▶ _Set task A_
According to the Milvus page, which license is Milvus released under?
▶ _Set task B_
Pick up the Milvus page where it stops and write its next part.

Capability · Framework — rag

Milvus

Milvus is one of the most scalable open-source vector databases. Its cloud-native architecture separates storage and compute, supports HNSW, IVF, DiskANN, and GPU indexes, and handles billion-vector workloads used at major AI platforms. Zilliz Cloud provides the managed version.

Framework facts

Category
rag
Language
Go / C++ / Python SDK
License
Apache-2.0
Repository
https://github.com/milvus-io/milvus

Install

pip install pymilvus
# single-node docker
wget https://github.com/milvus-io/milvus/releases/download/v2.4.0/milvus-standalone-docker-compose.yml -O docker-compose.yml
docker compose up -d

Quickstart

from pymilvus import MilvusClient

client = MilvusClient('http://localhost:19530')
client.create_collection('docs', dimension=1536)
client.insert('docs', [{'id': 1, 'vector': [0.1]*1536, 'text': 'hi'}])
hits = client.search('docs', data=[[0.1]*1536], limit=3)

▶ _Supplied entries_

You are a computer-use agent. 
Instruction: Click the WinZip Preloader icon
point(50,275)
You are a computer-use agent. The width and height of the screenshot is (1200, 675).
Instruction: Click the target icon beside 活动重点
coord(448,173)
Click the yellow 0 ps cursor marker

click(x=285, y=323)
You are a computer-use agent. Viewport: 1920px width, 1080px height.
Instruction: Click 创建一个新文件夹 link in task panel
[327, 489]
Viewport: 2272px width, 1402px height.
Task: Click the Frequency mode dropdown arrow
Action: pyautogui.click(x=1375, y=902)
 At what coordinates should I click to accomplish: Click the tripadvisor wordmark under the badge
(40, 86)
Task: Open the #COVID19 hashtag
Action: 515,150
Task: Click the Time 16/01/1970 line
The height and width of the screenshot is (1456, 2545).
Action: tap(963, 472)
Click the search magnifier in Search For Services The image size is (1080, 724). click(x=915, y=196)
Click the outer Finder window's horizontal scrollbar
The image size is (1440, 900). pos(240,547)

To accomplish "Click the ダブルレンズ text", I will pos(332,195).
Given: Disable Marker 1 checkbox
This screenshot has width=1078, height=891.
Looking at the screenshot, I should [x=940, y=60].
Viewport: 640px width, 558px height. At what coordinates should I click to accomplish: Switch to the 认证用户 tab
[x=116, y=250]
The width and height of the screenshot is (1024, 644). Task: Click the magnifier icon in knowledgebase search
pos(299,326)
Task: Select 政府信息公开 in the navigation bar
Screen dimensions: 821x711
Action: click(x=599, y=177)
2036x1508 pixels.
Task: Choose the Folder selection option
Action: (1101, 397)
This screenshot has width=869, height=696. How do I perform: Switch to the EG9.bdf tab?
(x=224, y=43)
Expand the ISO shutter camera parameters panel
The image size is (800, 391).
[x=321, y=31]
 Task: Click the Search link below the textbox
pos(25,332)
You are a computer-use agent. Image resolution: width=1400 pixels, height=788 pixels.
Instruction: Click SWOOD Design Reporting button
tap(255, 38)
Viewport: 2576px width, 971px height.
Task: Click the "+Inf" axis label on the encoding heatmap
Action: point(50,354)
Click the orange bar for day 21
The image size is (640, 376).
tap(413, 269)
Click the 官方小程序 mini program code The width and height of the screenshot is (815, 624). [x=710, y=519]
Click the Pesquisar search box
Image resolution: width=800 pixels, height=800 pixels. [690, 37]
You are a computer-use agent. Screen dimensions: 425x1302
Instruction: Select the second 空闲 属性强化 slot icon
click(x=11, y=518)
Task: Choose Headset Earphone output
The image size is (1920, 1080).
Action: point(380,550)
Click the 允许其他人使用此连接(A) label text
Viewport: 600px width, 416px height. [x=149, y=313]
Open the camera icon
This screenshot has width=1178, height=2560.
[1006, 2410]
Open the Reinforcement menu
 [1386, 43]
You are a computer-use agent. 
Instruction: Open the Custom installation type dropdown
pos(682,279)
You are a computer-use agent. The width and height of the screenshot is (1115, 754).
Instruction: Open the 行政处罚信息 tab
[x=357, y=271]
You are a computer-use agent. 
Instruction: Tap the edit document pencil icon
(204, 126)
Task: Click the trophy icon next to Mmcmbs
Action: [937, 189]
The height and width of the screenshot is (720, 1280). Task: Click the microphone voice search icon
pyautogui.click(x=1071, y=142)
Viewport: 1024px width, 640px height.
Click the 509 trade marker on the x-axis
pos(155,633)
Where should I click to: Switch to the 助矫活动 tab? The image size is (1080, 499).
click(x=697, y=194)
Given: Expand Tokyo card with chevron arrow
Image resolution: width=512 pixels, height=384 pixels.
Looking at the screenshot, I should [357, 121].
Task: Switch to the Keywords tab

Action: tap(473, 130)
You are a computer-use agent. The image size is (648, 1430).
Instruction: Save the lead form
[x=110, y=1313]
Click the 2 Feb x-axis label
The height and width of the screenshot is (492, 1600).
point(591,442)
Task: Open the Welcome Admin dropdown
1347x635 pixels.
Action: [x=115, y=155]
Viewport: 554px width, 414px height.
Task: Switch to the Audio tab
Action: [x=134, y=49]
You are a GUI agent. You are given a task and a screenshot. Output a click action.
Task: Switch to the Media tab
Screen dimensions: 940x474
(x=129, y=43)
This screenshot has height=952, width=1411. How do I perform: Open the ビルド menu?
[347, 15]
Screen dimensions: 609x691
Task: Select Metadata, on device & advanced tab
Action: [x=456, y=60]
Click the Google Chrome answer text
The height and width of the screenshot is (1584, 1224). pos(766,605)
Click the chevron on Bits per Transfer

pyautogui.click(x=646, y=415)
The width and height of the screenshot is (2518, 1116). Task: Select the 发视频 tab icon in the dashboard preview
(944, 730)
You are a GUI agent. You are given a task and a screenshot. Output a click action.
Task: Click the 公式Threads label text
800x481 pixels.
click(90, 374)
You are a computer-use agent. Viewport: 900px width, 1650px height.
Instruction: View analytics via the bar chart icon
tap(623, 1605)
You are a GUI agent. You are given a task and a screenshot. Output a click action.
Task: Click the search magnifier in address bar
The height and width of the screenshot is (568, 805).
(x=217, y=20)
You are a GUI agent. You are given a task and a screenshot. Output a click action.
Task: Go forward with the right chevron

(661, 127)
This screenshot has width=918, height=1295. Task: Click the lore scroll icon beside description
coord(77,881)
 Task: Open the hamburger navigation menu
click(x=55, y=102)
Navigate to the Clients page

▶ _Exercise output A_
Apache-2.0

▶ _Exercise output B_
Alternatives

  • Qdrant — Rust-based, simpler ops
  • Weaviate — GraphQL-native
  • Vespa — full search engine with tensors
  • pgvector — Postgres extension

Frequently asked questions

When is Milvus the right choice?

When you're heading toward hundreds of millions of vectors, need GPU indexing, or run in Kubernetes and want storage/compute separation. For smaller workloads Qdrant or pgvector are simpler.

Does Milvus support hybrid search?

Yes. Milvus 2.4+ supports hybrid dense+sparse retrieval with SPLADE or BM25-style sparse vectors fused via RRF or weighted sum.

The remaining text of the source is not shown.